With another year behind us, and it being one that has been both my proudest and my most earth shattering, it's time to really think about what's next for me here on Hive.
As has become a somewhat comforting standard that you can rely on, I have been writing versions of this post for more than a year, and am now releasing it well after my official Hiversary has come and gone. I think if there's one thing we've all got, it's my ~~wit~~ ~~charm~~ ~~sick metal shirt collection~~ steadfast consistency.
After much consideration, my 2024 in review coming to completion closer to the end of 2025 feels exactly like it should.
I've had time to think deeply, to allocate myself wholly to the people and projects who need me most, and have taken ample opportunity to compose myself well enough to come back and chat with you guys about all the things I want to express. I have to thank Hive as being a place where that's been possible for more than 8 years now, even if it's also been the reason that I've been reduced down to year-posting in general.
Usually, these pieces are sassy and funny (largely because I can't turn off being a smartass), or incredibly heartfelt (since there's no removing my bleeding heart either.) They often shine a spotlight on the truthful lows that come alongside the accomplishments and the highs that I get to share with everyone around me here. This is the fascinating history that is cemented alongside developing a quasi-public, partially private, downplayed open book community status and persona. Our chain is a beautiful timestamped mess of successes and failures and encapsulations of overflowing emotion and unwavering, unbiased data flow.
Last year's installment talked about how I worry that I don't do enough to highlight to the broader Hive cohort what I volunteer to take on day to day, and lamented a little bit about how in embracing my role as "everyone's Crim" is challenging, absorbing, awesome, and also has singularly destroyed my ability to keep up with producing beautiful long form written and visual content as a personal creator first and foremost. spoiler alert:
I have editorial content drafts that are six years old... that shit hasn't changed, made you look lol
In all honesty, over the past year I've found that people at events with me or here on chain will actually write posts about what I'm doing before I'm even finished the event or I know it's happening — it feels stupid to repeat what someone else has already said, and I see no reason to have the chain pay out for that twice, so I know that oft times contributes to my radio silence. I staunchly believe you're probably going to get a better recounting of things (without my personal bias) from another community member, so I think it's probably a feature and not a bug when you consider it from an overall standpoint. I snooze, I lose! Also, I can't believe how much people here care that they're willing to write about the things I do, and they should be supported and celebrated for that. It's shit for my earnings, if we're being honest, but I'm a dumb dumb on this and we all accept it.

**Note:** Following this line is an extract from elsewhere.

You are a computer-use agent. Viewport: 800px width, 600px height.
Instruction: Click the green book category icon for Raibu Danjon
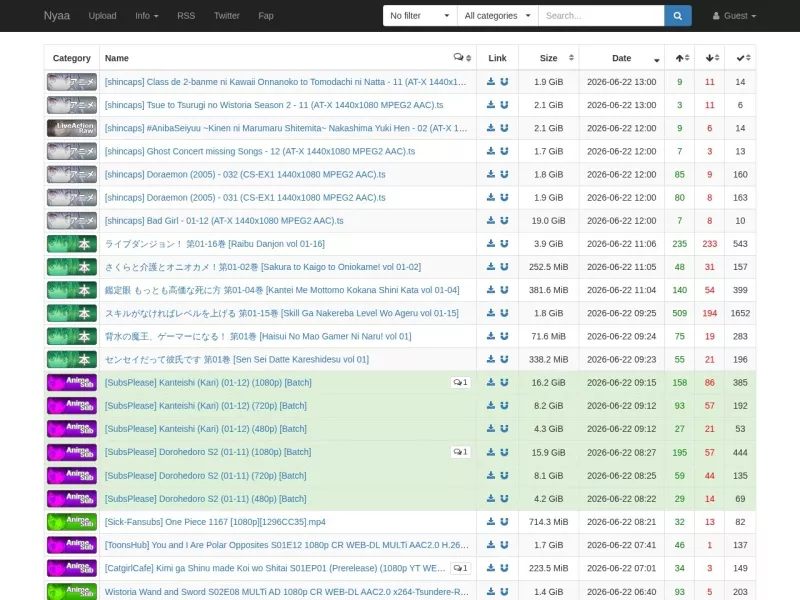click(x=72, y=244)
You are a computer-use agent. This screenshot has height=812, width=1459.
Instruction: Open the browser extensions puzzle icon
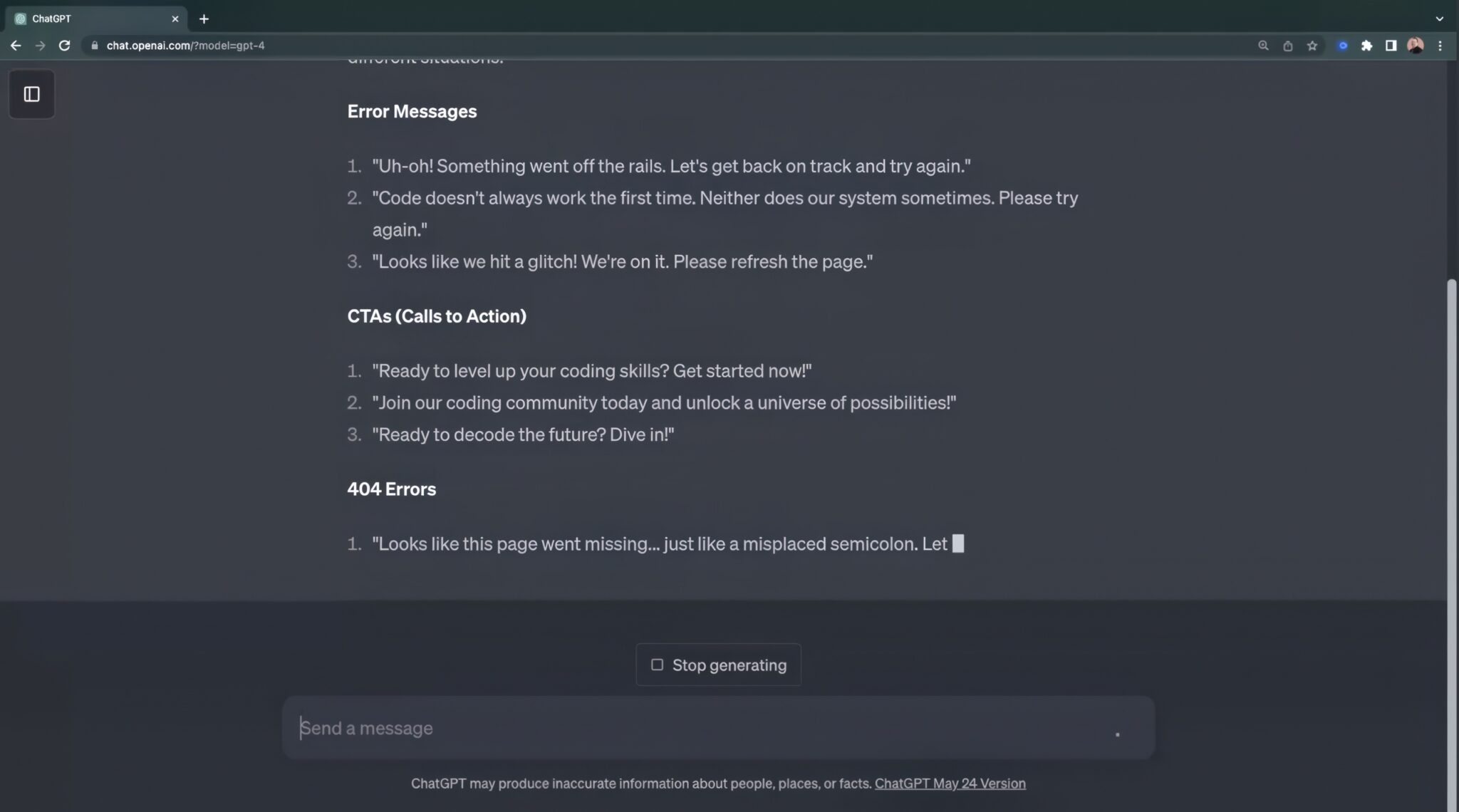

As such, the overarching theme of today's post is really, "what's in your control, what is not, and what do you want to do with it?" This is really, really, REALLY long, and I'm not going to soften the blow with pictures like I normally do because eventually we'll get to talking about stuff that only some people will want to either rip apart or push to happen. I fully recognize that if you want to stop reading now, you can. We've said hello and established a new year. As you were.
So now that we've had the jokes and the recap aside, we've set the tone for
✅ The Good
If I were a smart woman, I would really pad this section out and go into hefty detail to really underline my worth to the chain and better explain how awesome I am. However, we've established that this makes me super uncomfortable and I suck at it unless I'm actively preparing review and success documentation for an employer, and other than content, there's no pay here. Tooting my own horn for free is a skill I haven't mastered and I don't know if I have the energy for. I'm amazing with people. I'm technical and straightforward; I'm persuasive and a good listener. I build functional teams, make shoestring budgets into banquets, and everywhere I go to speak, I get an open invite to come back and talk again, often ending up with groups of people coming up to express their enjoyment and interest in what we're doing, giving me the opportunity to sink my hivey little hooks into them. Some events now tap me early to make sure I can come out to help with moderating panels, do side activations, or create media content with them. I've turned people pitching our builders on something into contacts making appointments to learn more about whether or not they can build Hive into their own thing or switch their stack. Often, the only thing that stretches these connections is simply the fact that we haven't actually delivered on some of the pieces we need to branch across the gaps between ourselves and the "standardized" _VM experiences. I travel like a skinflint while presenting as c suite professional, use my own personal and career resources to be flexible, save a ton of money and time, and live out of a backpack with little requirements because a lot what I've built from the ground up is well suited to the task. In general, I'm okay with saying I'm a catch.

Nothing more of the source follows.